I wanted to take the time to write about how we, Daylens parents, try to really go above and beyond at making Daylens life as normal as possible. From the get go, we were told he has little chance at doing every day normal kid stuff from running around to playing sports. I feared for my son that he would grow up being left out just because he may get out of breath too easy or can't handle the physical activity that "normal" life brings. I tried connecting with so many heart moms and adult CHDers and instantly knew that this was a bad idea for me. So much finger pointing, atoo much negativity about pictures of surgery and recovery, too many opinions, not enough striving. I wanted to see how everyones kids were doing but in reality I just saw a bunch of parents constantly bickering or parents that were consumed in the sick part of their child's life. I saw too many deaths, struggles, and sorrow in the CHD world and saw too many moms and dads dwelling on the the need and support of the community rather than greiving in their own safe way. Even though I have no idea how it feels to lose a child, I do know how it feels to be apart of this hlhs world.

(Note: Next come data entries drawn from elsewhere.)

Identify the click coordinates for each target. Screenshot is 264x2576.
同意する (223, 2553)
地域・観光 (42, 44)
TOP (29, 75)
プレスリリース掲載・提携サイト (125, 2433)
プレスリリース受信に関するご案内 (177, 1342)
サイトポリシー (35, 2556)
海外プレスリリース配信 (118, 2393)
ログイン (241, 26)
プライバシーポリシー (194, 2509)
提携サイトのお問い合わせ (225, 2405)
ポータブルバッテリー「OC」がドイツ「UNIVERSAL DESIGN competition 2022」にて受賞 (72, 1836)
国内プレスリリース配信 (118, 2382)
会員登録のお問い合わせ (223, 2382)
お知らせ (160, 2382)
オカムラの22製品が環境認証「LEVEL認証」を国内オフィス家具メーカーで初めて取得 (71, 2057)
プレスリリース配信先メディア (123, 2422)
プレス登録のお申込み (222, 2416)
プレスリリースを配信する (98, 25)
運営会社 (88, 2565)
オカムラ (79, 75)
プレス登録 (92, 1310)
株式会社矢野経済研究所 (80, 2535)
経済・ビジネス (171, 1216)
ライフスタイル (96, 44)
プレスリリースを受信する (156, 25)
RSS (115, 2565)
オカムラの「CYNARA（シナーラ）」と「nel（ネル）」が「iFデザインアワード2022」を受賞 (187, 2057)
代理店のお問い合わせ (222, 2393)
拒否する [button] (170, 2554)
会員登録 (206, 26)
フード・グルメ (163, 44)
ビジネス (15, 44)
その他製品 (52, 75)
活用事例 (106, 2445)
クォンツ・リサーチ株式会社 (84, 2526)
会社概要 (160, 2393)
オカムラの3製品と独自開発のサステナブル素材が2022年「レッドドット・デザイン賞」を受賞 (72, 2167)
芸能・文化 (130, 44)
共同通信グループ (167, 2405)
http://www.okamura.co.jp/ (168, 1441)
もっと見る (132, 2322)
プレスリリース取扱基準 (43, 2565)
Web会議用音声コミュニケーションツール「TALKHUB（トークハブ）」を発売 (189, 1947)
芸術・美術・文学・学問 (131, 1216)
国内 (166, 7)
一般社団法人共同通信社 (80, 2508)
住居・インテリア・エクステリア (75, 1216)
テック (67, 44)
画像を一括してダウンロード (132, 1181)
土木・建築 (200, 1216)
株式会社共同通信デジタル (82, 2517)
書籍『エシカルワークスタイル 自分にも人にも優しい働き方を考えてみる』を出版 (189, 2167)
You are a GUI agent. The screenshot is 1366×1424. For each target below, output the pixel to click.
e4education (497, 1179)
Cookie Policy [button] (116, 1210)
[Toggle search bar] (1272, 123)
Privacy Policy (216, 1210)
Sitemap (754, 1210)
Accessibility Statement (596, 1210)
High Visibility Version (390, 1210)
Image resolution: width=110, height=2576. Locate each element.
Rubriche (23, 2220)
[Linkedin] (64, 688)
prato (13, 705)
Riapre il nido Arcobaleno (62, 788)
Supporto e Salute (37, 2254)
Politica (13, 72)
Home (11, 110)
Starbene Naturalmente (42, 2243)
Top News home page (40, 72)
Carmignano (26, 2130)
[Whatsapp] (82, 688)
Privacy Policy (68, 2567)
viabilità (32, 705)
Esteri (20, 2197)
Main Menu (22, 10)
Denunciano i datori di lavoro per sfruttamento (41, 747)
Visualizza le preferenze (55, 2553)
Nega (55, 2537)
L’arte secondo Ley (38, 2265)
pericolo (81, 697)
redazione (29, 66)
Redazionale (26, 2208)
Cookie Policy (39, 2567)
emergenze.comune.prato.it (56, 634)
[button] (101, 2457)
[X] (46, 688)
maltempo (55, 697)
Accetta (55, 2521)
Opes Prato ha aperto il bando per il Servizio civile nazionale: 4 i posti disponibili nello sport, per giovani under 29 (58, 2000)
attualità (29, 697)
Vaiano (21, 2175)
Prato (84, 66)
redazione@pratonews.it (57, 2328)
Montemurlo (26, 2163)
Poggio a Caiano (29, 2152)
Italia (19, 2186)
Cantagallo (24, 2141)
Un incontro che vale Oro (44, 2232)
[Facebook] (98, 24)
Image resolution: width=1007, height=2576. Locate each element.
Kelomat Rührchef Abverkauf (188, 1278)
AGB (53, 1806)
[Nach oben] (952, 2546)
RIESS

It sucks.

It brought great sadness to my life and that's exactly what I did not need. I decided to delete A LOT of heart moms and drop out of A LOT of groups and chose only those to stay in touch with that I felt I can continue to connect with on a positive level even if their children had passed away! Some people greive better than others and I need to see the better part of that. Deleting people was the best decision I ever made. I'm well aware of the statistics for HLHS and the success rates of our hospital. I'm well aware what could have happened, what can happen, and what could still happen. With Daylen we are in the living stage of life, not the grieving stage of life. I did plenty of crying during my pregnancy but he's here, and he's living. I need positive thinking in my world all while dealing with the reality of my sons diagnosis.

Daylen is now almost 2 years old and nothing holds him back from doing anything his little heart desires. He loves walking for blocks and blocks, he walks at his own pace and does very well keeping up w us grown ups when we go walkin. He loves throwing balls but what boy doesn't?! He has an arm on him and I can tell he's going to play baseball just like his daddy and uncle both did! He loves music, he sings and dances and plays the piano. He's no Beethoven but he enjoys doing it. He hardly ever sweats from what I see and never holds a fever. He's never been sick in his 21 months of life and we take great pride in that, especially because I've become so germ-crazy!

Daylen is living a normal healthy life in my eyes, half hearted or not, we don't see him as the sick child he is. It doesn't consume our lives and it's helped us tremendously. Daylen is too busy doing sideways flips off the couch and constantly tries to sneak mountain dew for us to even see the "sick" child in him. I hope he continues to do well and we are looking forward to being post fontan. I hope to see him do things in life that will make him happy. I hope we can continue to be positive and continue our normal way of life and I hope many others in the HLHS world do the same.